[Собранные записи данных]
::::::::

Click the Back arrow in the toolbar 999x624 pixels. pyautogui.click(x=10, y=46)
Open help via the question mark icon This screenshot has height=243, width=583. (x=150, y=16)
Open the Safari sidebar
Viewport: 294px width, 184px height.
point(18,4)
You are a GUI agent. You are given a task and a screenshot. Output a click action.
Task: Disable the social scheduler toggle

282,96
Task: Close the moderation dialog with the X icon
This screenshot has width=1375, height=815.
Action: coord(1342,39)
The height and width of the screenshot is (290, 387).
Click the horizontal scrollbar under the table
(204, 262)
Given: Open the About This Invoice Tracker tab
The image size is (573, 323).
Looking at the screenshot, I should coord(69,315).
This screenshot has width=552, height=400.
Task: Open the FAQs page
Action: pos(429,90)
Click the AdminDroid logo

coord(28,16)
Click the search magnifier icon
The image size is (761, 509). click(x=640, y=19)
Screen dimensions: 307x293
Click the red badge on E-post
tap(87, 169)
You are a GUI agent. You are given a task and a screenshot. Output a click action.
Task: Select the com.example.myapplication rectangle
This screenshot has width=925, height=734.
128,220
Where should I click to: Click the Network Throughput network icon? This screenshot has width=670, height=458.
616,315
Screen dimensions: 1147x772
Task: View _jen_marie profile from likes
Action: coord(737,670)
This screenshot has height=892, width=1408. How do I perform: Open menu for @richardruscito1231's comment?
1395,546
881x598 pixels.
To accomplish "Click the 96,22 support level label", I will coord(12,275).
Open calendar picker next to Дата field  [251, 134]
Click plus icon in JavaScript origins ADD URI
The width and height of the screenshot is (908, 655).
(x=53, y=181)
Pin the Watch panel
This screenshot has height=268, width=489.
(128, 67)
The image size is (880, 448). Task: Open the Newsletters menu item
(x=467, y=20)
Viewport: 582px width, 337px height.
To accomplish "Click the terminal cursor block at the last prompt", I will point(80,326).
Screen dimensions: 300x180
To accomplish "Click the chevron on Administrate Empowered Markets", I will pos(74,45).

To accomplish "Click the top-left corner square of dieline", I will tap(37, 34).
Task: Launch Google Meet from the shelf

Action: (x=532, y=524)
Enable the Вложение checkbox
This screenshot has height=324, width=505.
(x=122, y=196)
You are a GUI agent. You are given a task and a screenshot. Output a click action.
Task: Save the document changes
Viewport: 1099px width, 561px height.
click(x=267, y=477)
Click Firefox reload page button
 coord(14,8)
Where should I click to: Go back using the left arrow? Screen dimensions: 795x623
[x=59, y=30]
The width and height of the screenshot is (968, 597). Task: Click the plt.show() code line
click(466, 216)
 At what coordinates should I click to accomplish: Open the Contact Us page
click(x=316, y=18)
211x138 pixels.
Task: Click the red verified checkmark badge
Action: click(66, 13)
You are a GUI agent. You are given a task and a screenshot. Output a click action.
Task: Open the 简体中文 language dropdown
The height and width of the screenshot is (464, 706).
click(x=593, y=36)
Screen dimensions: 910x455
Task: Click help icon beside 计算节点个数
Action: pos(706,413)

::::::::

Замените «Viewport» на «Window» и перепишите все строки выше, больше ничего не меняя.

Ответ:
Click the Back arrow in the toolbar 999x624 pixels. pyautogui.click(x=10, y=46)
Open help via the question mark icon This screenshot has height=243, width=583. (x=150, y=16)
Open the Safari sidebar
Window: 294px width, 184px height.
point(18,4)
You are a GUI agent. You are given a task and a screenshot. Output a click action.
Task: Disable the social scheduler toggle

282,96
Task: Close the moderation dialog with the X icon
This screenshot has width=1375, height=815.
Action: coord(1342,39)
The height and width of the screenshot is (290, 387).
Click the horizontal scrollbar under the table
(204, 262)
Given: Open the About This Invoice Tracker tab
The image size is (573, 323).
Looking at the screenshot, I should coord(69,315).
This screenshot has width=552, height=400.
Task: Open the FAQs page
Action: pos(429,90)
Click the AdminDroid logo

coord(28,16)
Click the search magnifier icon
The image size is (761, 509). click(x=640, y=19)
Screen dimensions: 307x293
Click the red badge on E-post
tap(87, 169)
You are a GUI agent. You are given a task and a screenshot. Output a click action.
Task: Select the com.example.myapplication rectangle
This screenshot has width=925, height=734.
128,220
Where should I click to: Click the Network Throughput network icon? This screenshot has width=670, height=458.
616,315
Screen dimensions: 1147x772
Task: View _jen_marie profile from likes
Action: coord(737,670)
This screenshot has height=892, width=1408. How do I perform: Open menu for @richardruscito1231's comment?
1395,546
881x598 pixels.
To accomplish "Click the 96,22 support level label", I will coord(12,275).
Open calendar picker next to Дата field  [251, 134]
Click plus icon in JavaScript origins ADD URI
The width and height of the screenshot is (908, 655).
(x=53, y=181)
Pin the Watch panel
This screenshot has height=268, width=489.
(128, 67)
The image size is (880, 448). Task: Open the Newsletters menu item
(x=467, y=20)
Window: 582px width, 337px height.
To accomplish "Click the terminal cursor block at the last prompt", I will point(80,326).
Screen dimensions: 300x180
To accomplish "Click the chevron on Administrate Empowered Markets", I will pos(74,45).

To accomplish "Click the top-left corner square of dieline", I will tap(37, 34).
Task: Launch Google Meet from the shelf

Action: (x=532, y=524)
Enable the Вложение checkbox
This screenshot has height=324, width=505.
(x=122, y=196)
You are a GUI agent. You are given a task and a screenshot. Output a click action.
Task: Save the document changes
Window: 1099px width, 561px height.
click(x=267, y=477)
Click Firefox reload page button
 coord(14,8)
Where should I click to: Go back using the left arrow? Screen dimensions: 795x623
[x=59, y=30]
The width and height of the screenshot is (968, 597). Task: Click the plt.show() code line
click(466, 216)
 At what coordinates should I click to accomplish: Open the Contact Us page
click(x=316, y=18)
211x138 pixels.
Task: Click the red verified checkmark badge
Action: click(66, 13)
You are a GUI agent. You are given a task and a screenshot. Output a click action.
Task: Open the 简体中文 language dropdown
The height and width of the screenshot is (464, 706).
click(x=593, y=36)
Screen dimensions: 910x455
Task: Click help icon beside 计算节点个数
Action: pos(706,413)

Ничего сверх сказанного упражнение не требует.